Moreover, there is also another bias, which exists even using control samples from the same lab. This bias is generated in the pre-processing step where the samples are normalized. This step performs a transformation on probe level data to make them comparable across different samples. This transformation can be a quantile scaling or simply a multiplication of the data by a constant. Nevertheless, if a large part of the genome in a sample is deleted (amplified), the normalization procedure tends to compensate for this effect and the normal regions of the genome (that ideally have CN=2) are shifted to a larger (smaller) value to compensate for the aberration. This fact induces a bias in the CN estimation. Therefore, if there is a sample with many deletions (or amplifications), the normal regions of these samples have a slightly higher (lower) value than 2.

Behavior in the Presence of Batch Effects

We have also analyzed the ability to remove batch effects using NSA. For this we have used the Ovarian Cancer dataset[11]. This dataset includes 129 samples (72 tumoral and 57 references, some of them matched) that were hybridized in 13 batches.

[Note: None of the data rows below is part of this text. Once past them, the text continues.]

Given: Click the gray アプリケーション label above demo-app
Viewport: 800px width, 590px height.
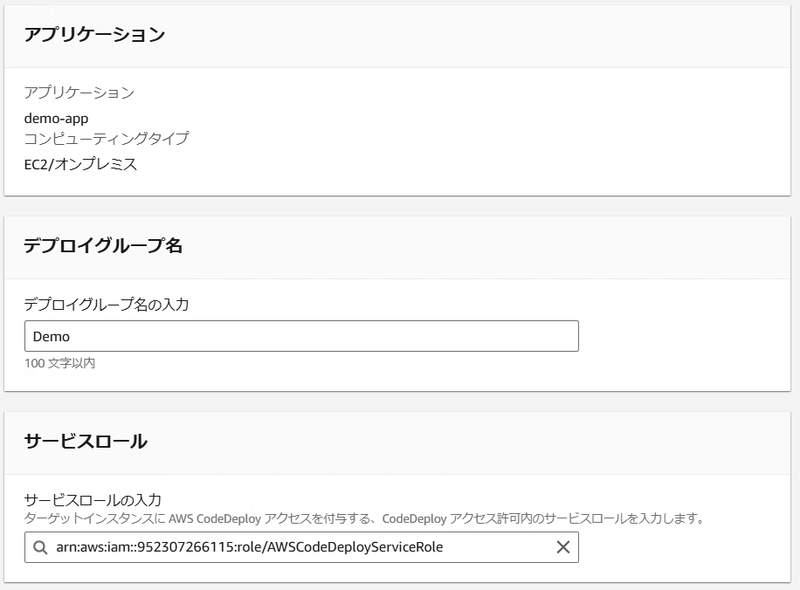Looking at the screenshot, I should pos(79,92).
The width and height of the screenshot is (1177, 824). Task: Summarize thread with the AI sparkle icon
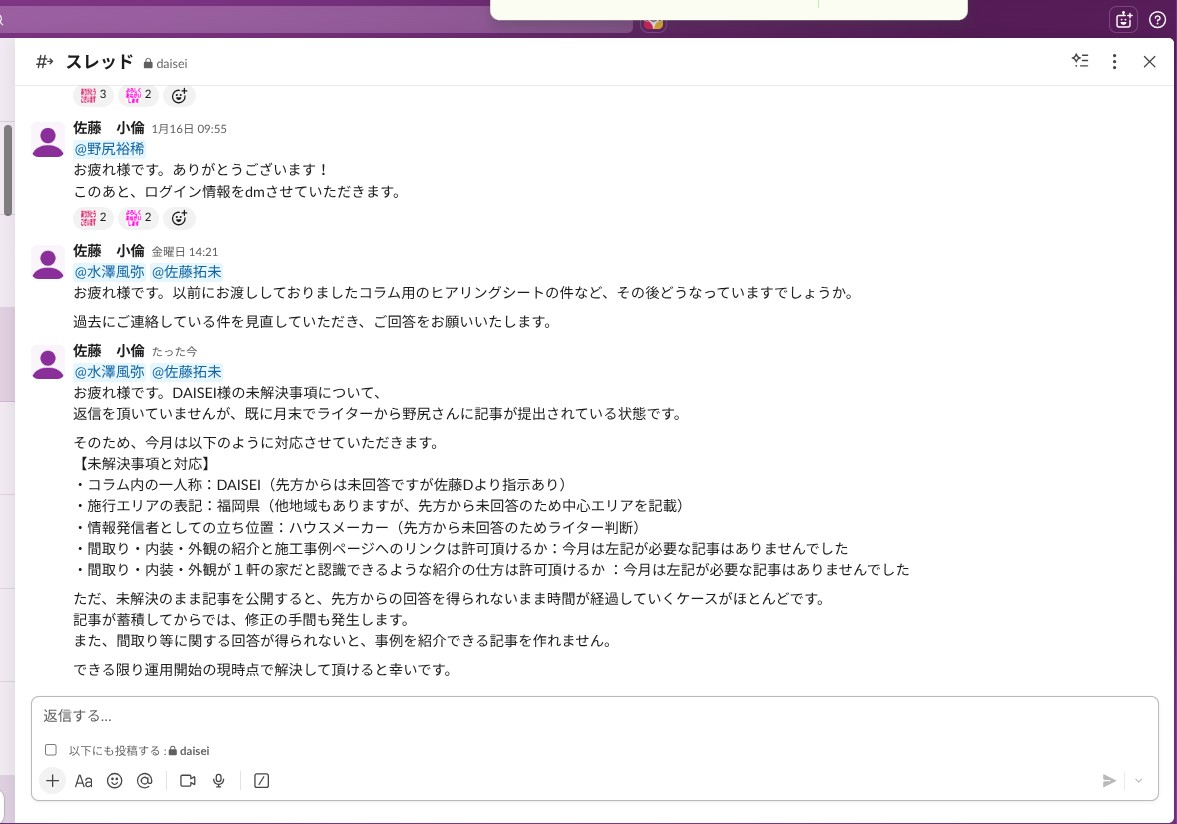(x=1080, y=62)
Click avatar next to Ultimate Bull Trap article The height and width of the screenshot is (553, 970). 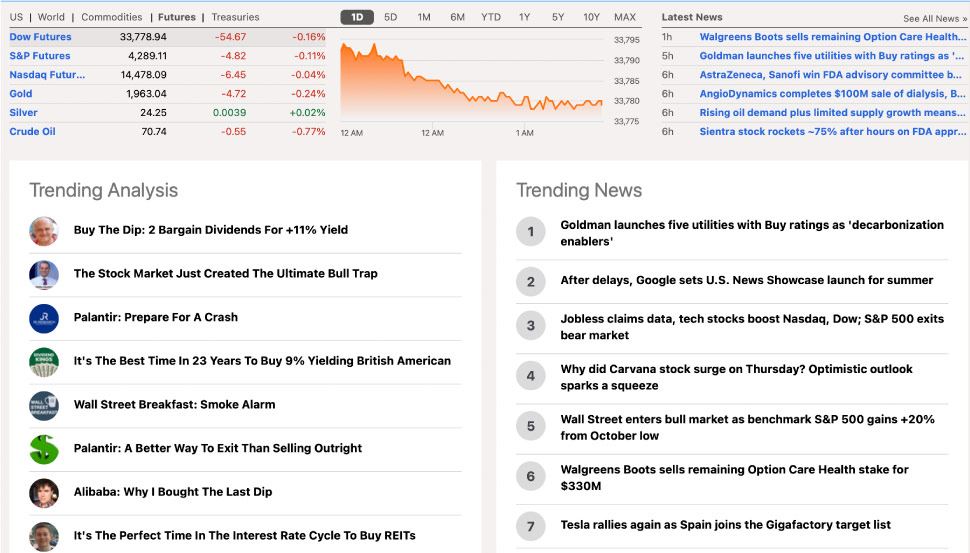tap(44, 274)
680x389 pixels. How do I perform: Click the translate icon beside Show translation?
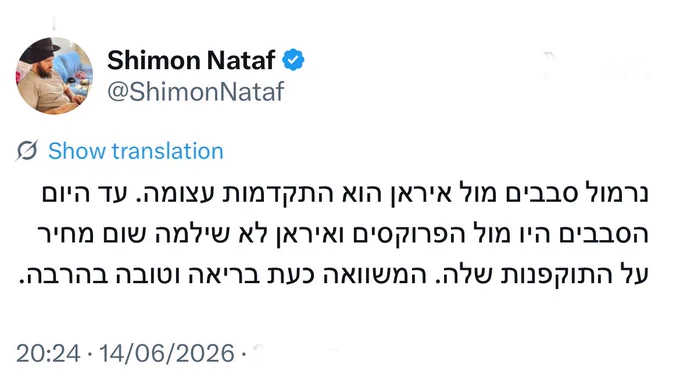pos(27,150)
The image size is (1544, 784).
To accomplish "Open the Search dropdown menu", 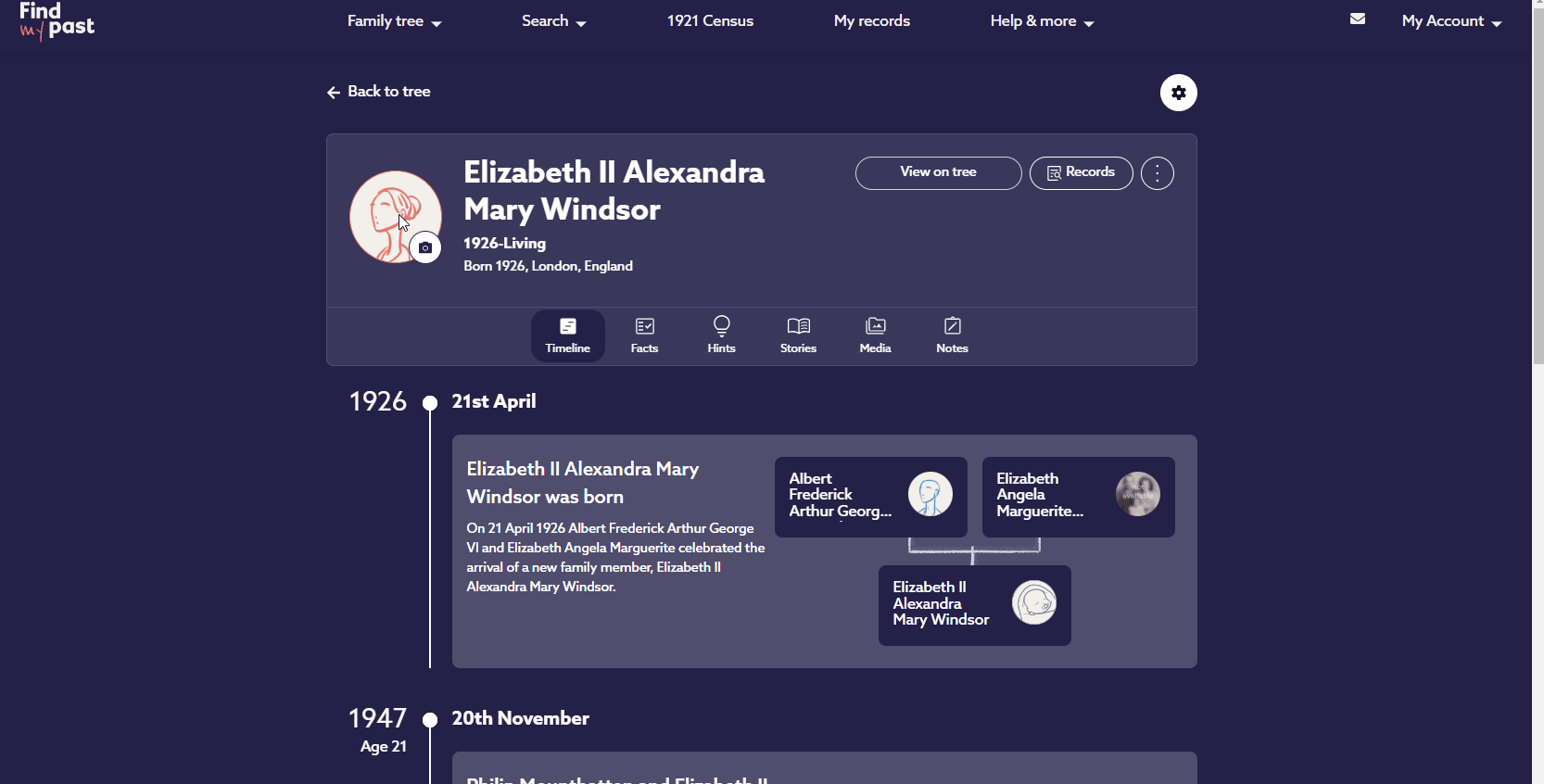I will pos(553,20).
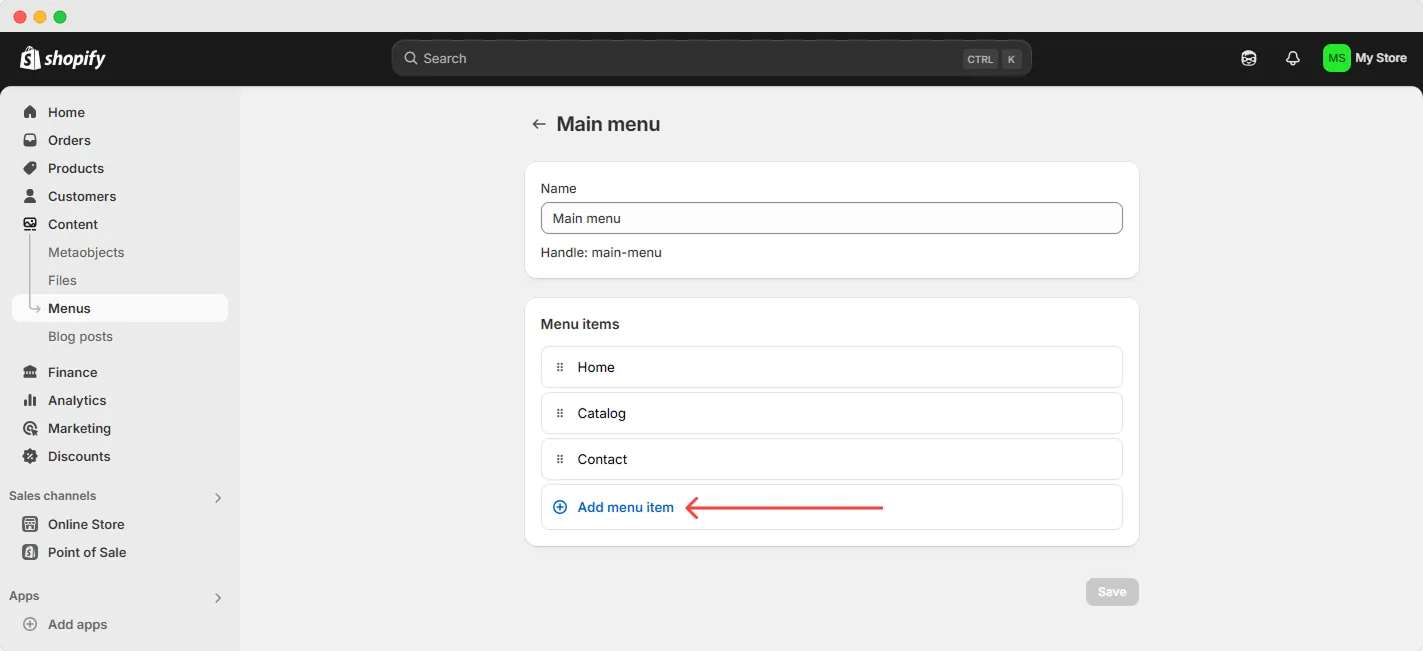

The number of samples for each of the batches is very different to each other ranging from 2 samples in one batch to more than 20 samples in another batch. In the case of small batches, the advantage of computing the references by batches or taking the experiment as a whole is unclear.

We have applied NSA with batch effect removal on this dataset. NSA’s procedure to estimate the weights is completely blind, i.e., it does not require any information from the user on which are the samples within each batch.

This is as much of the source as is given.